Один раз они играли подле амбара и услыхали — над головой что-то мяучит тонкими голосами. Вася влез по лестнице под крышу амбара. А Катя стояла внизу и всё спрашивала:

— Нашёл? Нашёл?

Но Вася не отвечал ей. Наконец, Вася закричал ей:

— Нашёл! Наша кошка… И у неё котята; такие чудесные; иди сюда скорее..

Катя побежала домой, достала молока и принесла кошке.

Котят было пять. Когда они выросли немножко и стали вылезать из-под угла, где вывелись, дети выбрали себе одного котёнка, серого с белыми лапками, и принесли в дом. Мать раздала всех остальных котят, а этого оставила детям. Дети кормили его, играли с ним и клали с собой спать.

Один раз дети пошли играть на дорогу и взяли с собой котёнка.

Ветер шевелил солому по дороге, а котёнок играл с соломой, и дети радовались на него. Потом они нашли подле дороги щавель, пошли собирать его и забыли про котёнка.

Вдруг они услыхали, что кто-то громко кричит:

«Назад, назад!» — и увидали, что скачет охотник, а впереди его две собаки увидали котёнка и хотят схватить его. А котёнок глупый, вместо того чтобы бежать, присел к земле, сгорбил спину и смотрит на собак.

Катя испугалась собак, закричала и побежала прочь от них. А Вася что было духу пустился к котёнку и в одно время с собаками подбежал к нему.

Собаки хотели схватить котёнка, но Вася упал животом на котёнка и закрыл его от собак.

Охотник подскакал и отогнал собак; а Вася принёс домой котёнка и уж больше не брал его с собой в поле.
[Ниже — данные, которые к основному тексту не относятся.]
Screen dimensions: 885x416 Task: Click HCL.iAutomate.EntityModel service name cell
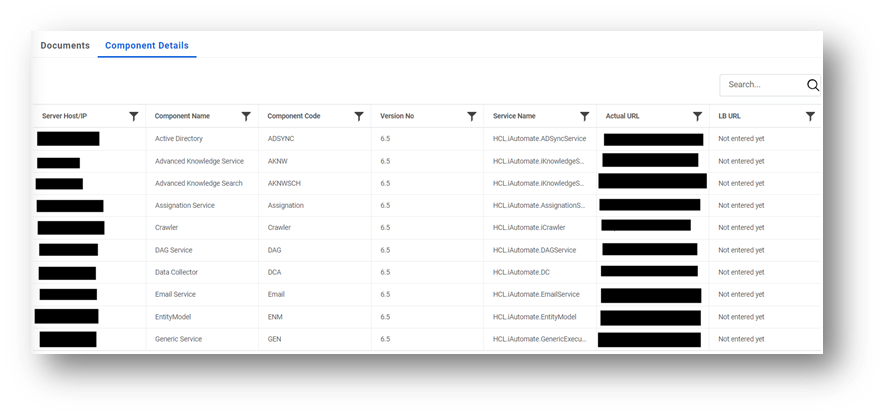click(x=534, y=317)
Какая бывает роса на траве

Когда в солнечное утро летом пойдешь в лес, то на полях, в траве, видны алмазы. Все алмазы эти блестят и переливаются на солнце разными цветами – и желтым, и красным, и синим. Когда подойдешь ближе и разглядишь, что это такое, то увидишь, что это капли росы собрались в треугольных листьях травы и блестят на солнце.

Листок этой травы внутри мохнат и пушист, как бархат.

И капли катаются по листку и не мочат его.

Когда неосторожно сорвешь листок с росинкой, то капелька скатится, как шарик светлый, и не увидишь, как проскользнет мимо стебля. Бывало, сорвешь такую чашечку, потихоньку поднесешь ко рту и выпьешь росинку, и росинка эта вкуснее всякого напитка кажется.




Филипок

Был мальчик, звали его Филипп.

Пошли раз все ребята в школу. Филипп взял шапку и тоже собрался идти. Но мать сказала ему:

— Куда ты, Филипок, собрался?
— В школу.
— Ты ещё мал, не ходи.

И мать оставила его дома.

Отец ещё с утра уехал в лес, мать ушла на поденную работу. Остались в избе Филипок да бабушка.

Школа была за селом у церкви. Когда Филипок шёл по своей слободе, собаки не трогали его, они его знали. Но когда он вышел к чужим дворам, выскочила Жучка, залаяла, а за Жучкой большая собака Волчок. Филипок бросился бежать, собака тоже за ним. Филипок стал кричать, споткнулся и упал.

Вышел мужик, отогнал собак и сказал: «Куда ты, пострелёнок, один бежишь?»
Филипок ничего не сказал, подобрал полы и пустился бежать во весь дух.

Школа вся была полна ребят. Все кричали своё, учитель в красном шарфе ходил посередине.

Филипок рад бы что сказать, да в горле у него от страха пересохло. Он посмотрел на учителя и заплакал. Тогда учителю жалко его стало. Он погладил его по голове и спросил у ребят, кто этот мальчик.

— Это Филипок, Костюшкин брат, он давно просится в школу, да мать не пускает его, и он украдкой пришёл в школу.

— Ну, садись на лавку возле брата, а я твою мать попрошу, чтоб пускала тебя в школу.

Учитель стал показывать Филипку буквы, а Филипок их уже и немножко читать умел.

— Ну-ка, сложи своё имя.

Филипок сказал:

— Хве-и – хви, ле-и – ли, пе-ок – пок.

Все засмеялись.

— Молодец, — сказал учитель. – Кто же тебя учил читать?

Филипок осмелился и сказал:

— Костюшка! Я бедовый, я сразу всё понял. Я страсть какой ловкий!

Учитель засмеялся и сказал:

— Ты погоди хвалиться, а поучись.

С тех пор Филипок стал ходить с ребятами в школу.